Table 7 Economic overview of the separation by the MDS resulting in heavy and light fractions (the heavy fraction will be sold to a precious metals smelter and the light fraction to a brass smelter)

The bottom ash from the incinerator of Amsterdam is first separated by the pilot plant for wet physical separation of bottom ash.
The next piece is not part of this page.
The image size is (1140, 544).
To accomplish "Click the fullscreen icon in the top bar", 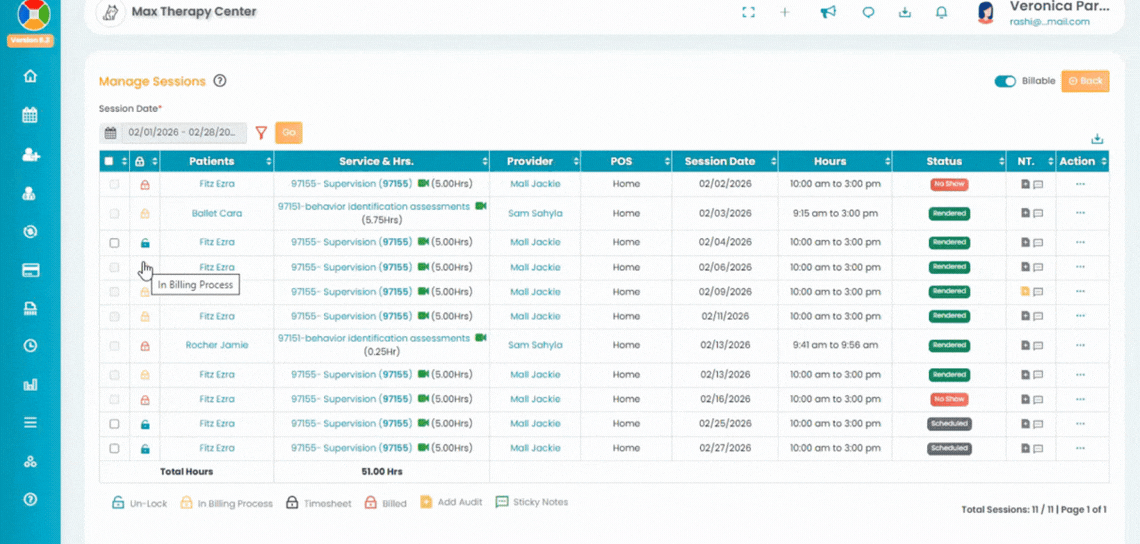I will [x=748, y=13].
Therefore, Tables 8 and 9 show the estimated cost and returns of the pilot plant with and without the MDS. The highest prices offered by the brass smelter (2,167 euro/ton) were taken into account for the total economic calculation (Table 9).
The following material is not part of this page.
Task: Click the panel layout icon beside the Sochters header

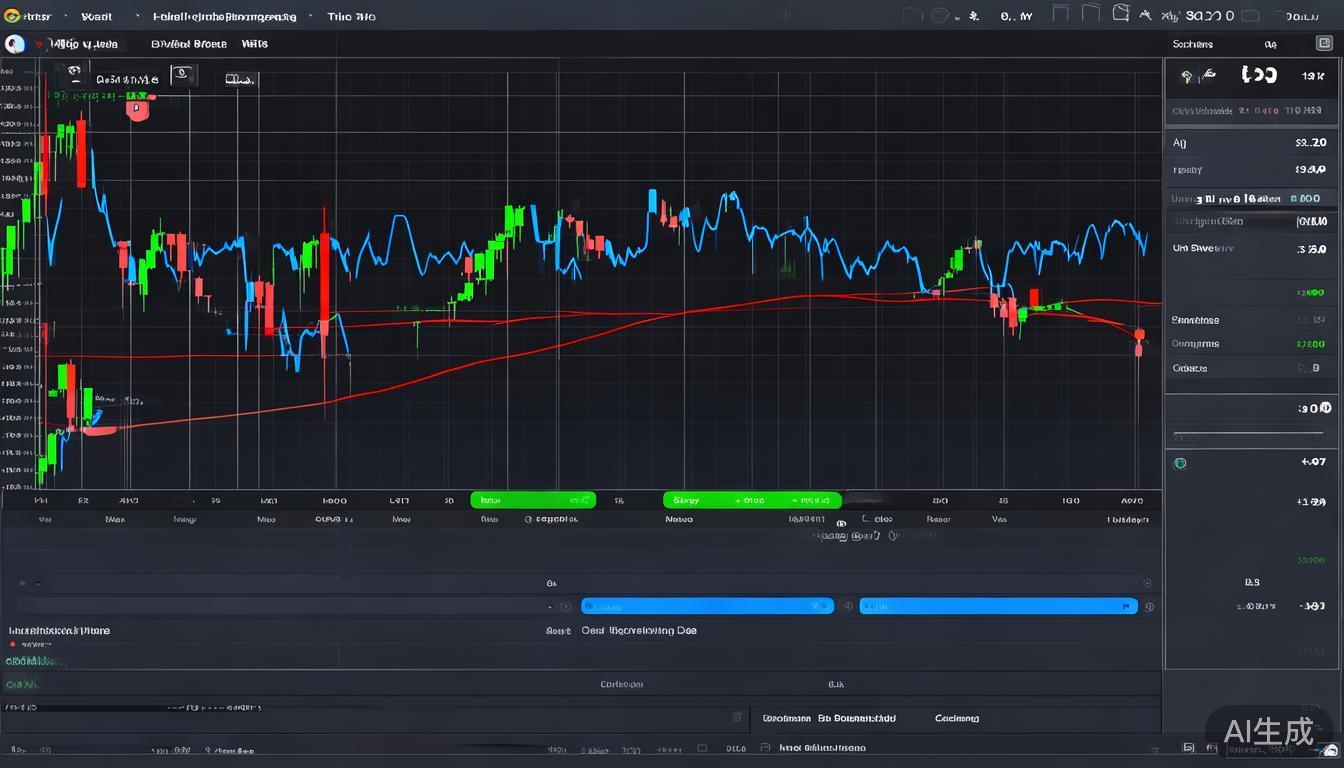Action: coord(1324,44)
Table 8 Economic overview of the wet physical separation system used by the incinerator in Amsterdam without the MDS
Table 9 Economic overview of the wet physical separation system used by the incinerator in Amsterdam with the MDS

The profit of the pilot plant without the MDS is approximately 3 euro/ton and, with the MDS, 5 euro/ton of bottom ash. The MDS step increased the value of bottom ash by approximately 2 euro/ton.

6 Conclusion

Two HNF fractions from Amsterdam’s bottom ash were analyzed for the precious metals content; 0–2 mm HNF and 2–6 mm HNF. Each fraction contains approximately 100 ppm of gold and 1,500–4,000 ppm of silver. The source of the gold in the 0- to 2-mm fraction is probably from waste electrical and electronic equipment (WEEE). The separation of this fine fraction is technically very difficult, and it needs further research. The source of the gold in the 2–6 mm HNF fraction is from jewelry. The statistics of the gold particles show that 10% of gold from the jewelry will be found in the fraction >6 mm. The separation experiment with the 2–6 mm HNF fraction using the MDS system shows that 88% of the gold can be recovered in a precious metal concentrate, while 94% of the copper can be recovered in the copper–zinc fraction. The recoveries of silver and lead should be improved by lowering the density of the magnetic fluid. By improving the MDS settings, the recovery of silver and lead in the precious metals fraction will increase.

New technology based on magneto-hydrostatic separation is suitable from the economical point of view to recover precious metals from the HNF fraction >2 mm of MSWI bottom ash. The system of separation is simple and economically feasible. Economical analysis was performed for the case of a large incinerator producing about 1,500 tons of this fraction per year, but the additional value of precious metals like platinum and palladium was left out of the calculation. The MDS separates the fraction into a copper–zinc concentrate for the copper or brass smelter and a precious metal concentrate for the precious metal smelter. The price of the 2–6 mm HNF fraction increased from 2,108 euro/ton (price without the MDS) up to 2,357–2,686 euro/ton (price with the MDS).The value of MSWI bottom ash by using the MDS and separating precious metals increased the value by 2 euro/ton.